----- Data supplied

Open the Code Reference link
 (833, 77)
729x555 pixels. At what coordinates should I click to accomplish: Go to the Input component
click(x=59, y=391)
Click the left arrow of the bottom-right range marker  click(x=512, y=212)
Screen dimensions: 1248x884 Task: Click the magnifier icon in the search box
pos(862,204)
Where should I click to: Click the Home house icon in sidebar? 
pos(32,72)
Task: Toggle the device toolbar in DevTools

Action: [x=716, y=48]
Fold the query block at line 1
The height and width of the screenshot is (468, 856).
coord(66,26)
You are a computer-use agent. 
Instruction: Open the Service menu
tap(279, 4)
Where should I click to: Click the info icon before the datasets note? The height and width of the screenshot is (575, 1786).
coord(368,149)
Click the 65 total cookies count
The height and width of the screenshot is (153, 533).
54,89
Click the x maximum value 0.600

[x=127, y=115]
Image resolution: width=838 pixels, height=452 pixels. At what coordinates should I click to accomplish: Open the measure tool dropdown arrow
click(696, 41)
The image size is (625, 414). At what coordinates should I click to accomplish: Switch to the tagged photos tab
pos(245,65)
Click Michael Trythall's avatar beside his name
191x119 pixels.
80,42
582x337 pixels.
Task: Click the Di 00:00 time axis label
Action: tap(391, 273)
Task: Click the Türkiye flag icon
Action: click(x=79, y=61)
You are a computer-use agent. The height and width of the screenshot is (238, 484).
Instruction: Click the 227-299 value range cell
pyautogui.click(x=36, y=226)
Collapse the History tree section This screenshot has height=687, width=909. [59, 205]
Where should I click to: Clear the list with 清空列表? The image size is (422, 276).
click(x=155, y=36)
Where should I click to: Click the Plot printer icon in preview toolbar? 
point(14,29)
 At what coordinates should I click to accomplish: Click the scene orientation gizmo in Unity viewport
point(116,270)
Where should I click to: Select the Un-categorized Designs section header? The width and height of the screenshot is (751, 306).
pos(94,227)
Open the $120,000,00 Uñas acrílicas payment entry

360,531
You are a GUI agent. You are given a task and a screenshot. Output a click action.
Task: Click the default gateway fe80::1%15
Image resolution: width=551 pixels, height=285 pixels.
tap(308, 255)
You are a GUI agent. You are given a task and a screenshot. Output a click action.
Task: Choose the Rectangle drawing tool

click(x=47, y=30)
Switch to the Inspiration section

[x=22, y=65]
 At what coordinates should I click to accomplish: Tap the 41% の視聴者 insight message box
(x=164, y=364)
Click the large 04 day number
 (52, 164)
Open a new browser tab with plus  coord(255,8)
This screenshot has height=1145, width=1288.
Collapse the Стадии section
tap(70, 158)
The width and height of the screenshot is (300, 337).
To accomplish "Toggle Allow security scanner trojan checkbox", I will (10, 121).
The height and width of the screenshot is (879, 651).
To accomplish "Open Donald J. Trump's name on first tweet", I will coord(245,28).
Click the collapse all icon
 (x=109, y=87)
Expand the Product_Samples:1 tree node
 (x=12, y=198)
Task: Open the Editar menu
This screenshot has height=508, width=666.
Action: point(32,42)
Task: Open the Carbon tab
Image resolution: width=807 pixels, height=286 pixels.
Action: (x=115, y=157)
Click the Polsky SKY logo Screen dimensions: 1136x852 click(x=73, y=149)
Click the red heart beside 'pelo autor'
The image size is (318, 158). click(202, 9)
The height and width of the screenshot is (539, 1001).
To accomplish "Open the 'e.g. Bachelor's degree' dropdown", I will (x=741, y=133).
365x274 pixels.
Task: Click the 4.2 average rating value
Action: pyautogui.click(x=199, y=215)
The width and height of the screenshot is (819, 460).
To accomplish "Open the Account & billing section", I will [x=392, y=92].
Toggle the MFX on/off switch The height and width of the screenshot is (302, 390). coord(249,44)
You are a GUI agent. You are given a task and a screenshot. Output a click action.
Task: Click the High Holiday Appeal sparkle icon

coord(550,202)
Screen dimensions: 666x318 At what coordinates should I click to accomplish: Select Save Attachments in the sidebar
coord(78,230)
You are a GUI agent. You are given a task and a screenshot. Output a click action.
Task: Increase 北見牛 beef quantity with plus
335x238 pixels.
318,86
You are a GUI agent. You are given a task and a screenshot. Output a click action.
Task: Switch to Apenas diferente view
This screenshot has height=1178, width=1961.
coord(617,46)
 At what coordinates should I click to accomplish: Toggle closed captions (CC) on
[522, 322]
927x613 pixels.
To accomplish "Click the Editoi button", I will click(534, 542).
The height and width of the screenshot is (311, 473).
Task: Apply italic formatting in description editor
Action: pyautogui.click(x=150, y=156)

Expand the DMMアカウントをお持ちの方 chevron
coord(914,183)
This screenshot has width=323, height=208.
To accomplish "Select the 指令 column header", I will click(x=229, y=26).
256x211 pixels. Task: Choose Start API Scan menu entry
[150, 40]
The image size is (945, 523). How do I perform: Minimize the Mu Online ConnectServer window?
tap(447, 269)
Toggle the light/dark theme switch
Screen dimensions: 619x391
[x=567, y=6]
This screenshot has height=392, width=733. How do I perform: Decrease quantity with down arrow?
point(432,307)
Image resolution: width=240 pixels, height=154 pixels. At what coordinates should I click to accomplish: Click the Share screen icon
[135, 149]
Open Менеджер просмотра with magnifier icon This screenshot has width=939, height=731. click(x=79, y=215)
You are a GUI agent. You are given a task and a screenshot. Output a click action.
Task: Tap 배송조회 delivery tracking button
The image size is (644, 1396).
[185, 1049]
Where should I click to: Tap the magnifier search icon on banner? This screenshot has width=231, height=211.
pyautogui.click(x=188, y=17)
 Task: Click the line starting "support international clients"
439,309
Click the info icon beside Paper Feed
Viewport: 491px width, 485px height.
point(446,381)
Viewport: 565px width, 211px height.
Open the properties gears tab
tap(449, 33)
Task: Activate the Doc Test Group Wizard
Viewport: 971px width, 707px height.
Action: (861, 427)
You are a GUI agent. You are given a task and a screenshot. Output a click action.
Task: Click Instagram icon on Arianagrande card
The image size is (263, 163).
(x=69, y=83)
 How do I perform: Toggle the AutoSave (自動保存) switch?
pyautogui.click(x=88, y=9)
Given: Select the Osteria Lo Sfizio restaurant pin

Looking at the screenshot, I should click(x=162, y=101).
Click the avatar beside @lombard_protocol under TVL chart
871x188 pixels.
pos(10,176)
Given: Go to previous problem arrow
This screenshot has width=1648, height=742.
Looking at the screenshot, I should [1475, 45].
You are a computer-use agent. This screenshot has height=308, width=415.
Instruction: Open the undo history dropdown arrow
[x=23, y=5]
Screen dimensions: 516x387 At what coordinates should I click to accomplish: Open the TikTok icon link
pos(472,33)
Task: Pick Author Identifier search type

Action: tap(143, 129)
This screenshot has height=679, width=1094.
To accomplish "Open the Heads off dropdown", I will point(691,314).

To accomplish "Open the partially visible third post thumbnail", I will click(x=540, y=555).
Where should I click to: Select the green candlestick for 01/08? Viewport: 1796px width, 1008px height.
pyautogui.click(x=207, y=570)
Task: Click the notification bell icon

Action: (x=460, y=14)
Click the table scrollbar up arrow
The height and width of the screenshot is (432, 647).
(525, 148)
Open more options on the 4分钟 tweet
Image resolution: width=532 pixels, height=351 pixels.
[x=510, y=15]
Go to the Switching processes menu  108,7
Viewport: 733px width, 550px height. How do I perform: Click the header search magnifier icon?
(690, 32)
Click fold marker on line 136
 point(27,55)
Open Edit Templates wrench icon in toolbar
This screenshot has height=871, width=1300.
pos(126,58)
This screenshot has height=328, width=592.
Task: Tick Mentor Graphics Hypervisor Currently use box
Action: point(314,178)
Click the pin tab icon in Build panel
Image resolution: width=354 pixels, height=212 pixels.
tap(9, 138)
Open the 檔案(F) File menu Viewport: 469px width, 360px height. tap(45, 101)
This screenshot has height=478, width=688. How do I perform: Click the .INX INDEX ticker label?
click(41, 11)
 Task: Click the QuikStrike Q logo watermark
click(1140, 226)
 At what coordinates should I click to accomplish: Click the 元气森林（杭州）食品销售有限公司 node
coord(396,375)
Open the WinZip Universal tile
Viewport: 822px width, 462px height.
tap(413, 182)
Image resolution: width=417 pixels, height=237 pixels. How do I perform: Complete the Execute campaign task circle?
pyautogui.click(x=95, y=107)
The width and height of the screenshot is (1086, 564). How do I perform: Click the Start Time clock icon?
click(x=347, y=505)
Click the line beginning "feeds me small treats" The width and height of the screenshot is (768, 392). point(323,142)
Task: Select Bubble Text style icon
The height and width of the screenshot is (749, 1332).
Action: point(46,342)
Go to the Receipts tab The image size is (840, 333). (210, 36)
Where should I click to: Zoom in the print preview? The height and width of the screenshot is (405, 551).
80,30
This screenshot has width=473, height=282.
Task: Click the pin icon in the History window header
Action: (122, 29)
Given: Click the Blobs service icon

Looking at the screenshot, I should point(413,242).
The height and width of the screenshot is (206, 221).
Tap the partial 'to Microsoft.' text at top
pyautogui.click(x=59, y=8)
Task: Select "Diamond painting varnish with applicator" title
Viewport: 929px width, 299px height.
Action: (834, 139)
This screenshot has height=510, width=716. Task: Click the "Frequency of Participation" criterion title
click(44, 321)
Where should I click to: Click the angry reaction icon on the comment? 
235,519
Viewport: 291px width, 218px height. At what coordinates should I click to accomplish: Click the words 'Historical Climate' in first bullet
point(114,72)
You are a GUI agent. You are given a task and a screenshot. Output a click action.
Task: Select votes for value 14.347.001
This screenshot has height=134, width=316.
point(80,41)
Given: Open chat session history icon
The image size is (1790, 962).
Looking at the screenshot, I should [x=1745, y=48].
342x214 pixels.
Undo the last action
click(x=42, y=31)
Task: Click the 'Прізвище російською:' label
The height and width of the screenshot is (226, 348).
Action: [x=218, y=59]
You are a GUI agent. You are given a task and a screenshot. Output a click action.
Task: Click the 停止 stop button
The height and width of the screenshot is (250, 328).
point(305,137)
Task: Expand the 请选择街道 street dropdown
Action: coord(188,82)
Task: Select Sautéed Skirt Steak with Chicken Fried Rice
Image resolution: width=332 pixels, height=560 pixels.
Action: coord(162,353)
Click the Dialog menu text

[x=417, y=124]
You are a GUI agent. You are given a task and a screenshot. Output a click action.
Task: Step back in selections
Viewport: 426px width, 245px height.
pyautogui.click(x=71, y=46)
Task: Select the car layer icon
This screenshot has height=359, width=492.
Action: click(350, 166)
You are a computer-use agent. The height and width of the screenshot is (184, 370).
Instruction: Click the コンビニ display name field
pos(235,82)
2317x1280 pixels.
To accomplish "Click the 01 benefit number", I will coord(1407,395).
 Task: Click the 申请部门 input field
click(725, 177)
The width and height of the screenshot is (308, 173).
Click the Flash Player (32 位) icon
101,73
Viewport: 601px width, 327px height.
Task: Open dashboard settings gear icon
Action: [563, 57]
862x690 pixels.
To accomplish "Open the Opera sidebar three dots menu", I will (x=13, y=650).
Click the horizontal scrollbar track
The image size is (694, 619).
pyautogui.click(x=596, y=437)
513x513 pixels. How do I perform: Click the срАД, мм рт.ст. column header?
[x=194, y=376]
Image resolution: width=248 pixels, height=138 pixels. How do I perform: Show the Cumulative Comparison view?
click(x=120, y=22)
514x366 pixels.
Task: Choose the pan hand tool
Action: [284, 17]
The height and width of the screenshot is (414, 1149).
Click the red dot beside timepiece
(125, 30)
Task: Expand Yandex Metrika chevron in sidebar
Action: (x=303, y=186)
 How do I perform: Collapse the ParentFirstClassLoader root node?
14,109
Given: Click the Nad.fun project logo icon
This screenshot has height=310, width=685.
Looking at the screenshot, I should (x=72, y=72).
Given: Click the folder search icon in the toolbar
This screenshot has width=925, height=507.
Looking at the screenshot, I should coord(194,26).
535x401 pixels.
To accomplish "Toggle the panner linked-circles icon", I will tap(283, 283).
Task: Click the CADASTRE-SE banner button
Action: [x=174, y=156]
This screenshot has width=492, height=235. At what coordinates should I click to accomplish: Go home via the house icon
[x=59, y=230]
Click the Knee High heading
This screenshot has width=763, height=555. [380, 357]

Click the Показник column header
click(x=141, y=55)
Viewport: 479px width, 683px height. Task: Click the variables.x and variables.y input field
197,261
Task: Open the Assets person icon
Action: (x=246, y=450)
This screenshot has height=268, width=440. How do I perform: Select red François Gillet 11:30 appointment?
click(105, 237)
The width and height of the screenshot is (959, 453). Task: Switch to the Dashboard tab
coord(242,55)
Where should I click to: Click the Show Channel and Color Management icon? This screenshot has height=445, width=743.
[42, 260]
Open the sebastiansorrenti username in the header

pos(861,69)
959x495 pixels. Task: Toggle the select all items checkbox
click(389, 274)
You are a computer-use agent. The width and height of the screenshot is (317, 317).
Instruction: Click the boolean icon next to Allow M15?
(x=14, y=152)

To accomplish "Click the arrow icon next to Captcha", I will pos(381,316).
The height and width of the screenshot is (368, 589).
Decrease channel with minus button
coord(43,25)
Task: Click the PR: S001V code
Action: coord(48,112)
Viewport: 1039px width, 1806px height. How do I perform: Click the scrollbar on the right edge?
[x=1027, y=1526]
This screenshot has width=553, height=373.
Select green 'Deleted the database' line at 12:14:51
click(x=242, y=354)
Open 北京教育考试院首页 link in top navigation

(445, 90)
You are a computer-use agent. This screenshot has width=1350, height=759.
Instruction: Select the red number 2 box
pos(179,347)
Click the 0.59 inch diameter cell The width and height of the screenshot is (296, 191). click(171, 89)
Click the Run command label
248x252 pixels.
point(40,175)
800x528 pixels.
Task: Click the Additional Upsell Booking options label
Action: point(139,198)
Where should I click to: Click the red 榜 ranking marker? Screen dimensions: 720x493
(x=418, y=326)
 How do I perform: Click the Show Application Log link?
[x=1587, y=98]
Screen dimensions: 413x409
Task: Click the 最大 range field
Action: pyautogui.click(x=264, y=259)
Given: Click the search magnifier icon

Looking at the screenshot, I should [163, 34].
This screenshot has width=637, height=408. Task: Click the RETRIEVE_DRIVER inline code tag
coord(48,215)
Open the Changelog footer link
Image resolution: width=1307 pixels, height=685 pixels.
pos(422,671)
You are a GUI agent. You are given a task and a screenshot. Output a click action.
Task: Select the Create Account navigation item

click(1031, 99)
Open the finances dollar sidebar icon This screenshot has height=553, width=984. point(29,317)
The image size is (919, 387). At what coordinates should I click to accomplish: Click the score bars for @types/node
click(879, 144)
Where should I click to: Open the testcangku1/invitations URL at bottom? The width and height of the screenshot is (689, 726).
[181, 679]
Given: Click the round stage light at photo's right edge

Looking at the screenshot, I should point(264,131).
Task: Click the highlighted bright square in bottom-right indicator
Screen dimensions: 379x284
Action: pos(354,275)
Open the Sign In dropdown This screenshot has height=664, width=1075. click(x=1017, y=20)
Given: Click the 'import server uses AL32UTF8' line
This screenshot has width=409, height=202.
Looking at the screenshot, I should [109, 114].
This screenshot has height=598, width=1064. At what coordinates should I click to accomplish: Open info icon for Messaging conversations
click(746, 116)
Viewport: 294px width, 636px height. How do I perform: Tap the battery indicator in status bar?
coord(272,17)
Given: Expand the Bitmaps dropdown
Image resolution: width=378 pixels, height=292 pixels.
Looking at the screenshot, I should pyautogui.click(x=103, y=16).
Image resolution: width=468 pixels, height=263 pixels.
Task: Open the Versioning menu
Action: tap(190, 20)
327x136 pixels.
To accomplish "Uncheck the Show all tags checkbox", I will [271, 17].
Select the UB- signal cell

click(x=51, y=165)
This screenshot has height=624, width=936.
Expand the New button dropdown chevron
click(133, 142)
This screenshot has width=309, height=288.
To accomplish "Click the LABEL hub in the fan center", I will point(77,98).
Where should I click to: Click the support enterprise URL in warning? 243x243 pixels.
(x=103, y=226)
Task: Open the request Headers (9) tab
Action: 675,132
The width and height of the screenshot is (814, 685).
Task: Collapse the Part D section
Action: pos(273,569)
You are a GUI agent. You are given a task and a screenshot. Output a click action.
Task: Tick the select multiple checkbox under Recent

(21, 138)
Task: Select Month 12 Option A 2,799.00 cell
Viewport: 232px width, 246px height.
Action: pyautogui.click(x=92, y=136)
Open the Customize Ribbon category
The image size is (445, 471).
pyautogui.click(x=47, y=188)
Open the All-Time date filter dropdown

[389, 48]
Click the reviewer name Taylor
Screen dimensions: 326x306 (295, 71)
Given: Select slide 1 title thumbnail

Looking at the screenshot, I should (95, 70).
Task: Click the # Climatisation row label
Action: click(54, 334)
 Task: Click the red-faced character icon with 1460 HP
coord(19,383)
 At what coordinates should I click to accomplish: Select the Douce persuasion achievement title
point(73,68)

----------

What you need to do ->
Your task is to copy each line of the entries that includes the word "tweet".

Response ->
To accomplish "Open Donald J. Trump's name on first tweet", I will coord(245,28).
Open more options on the 4分钟 tweet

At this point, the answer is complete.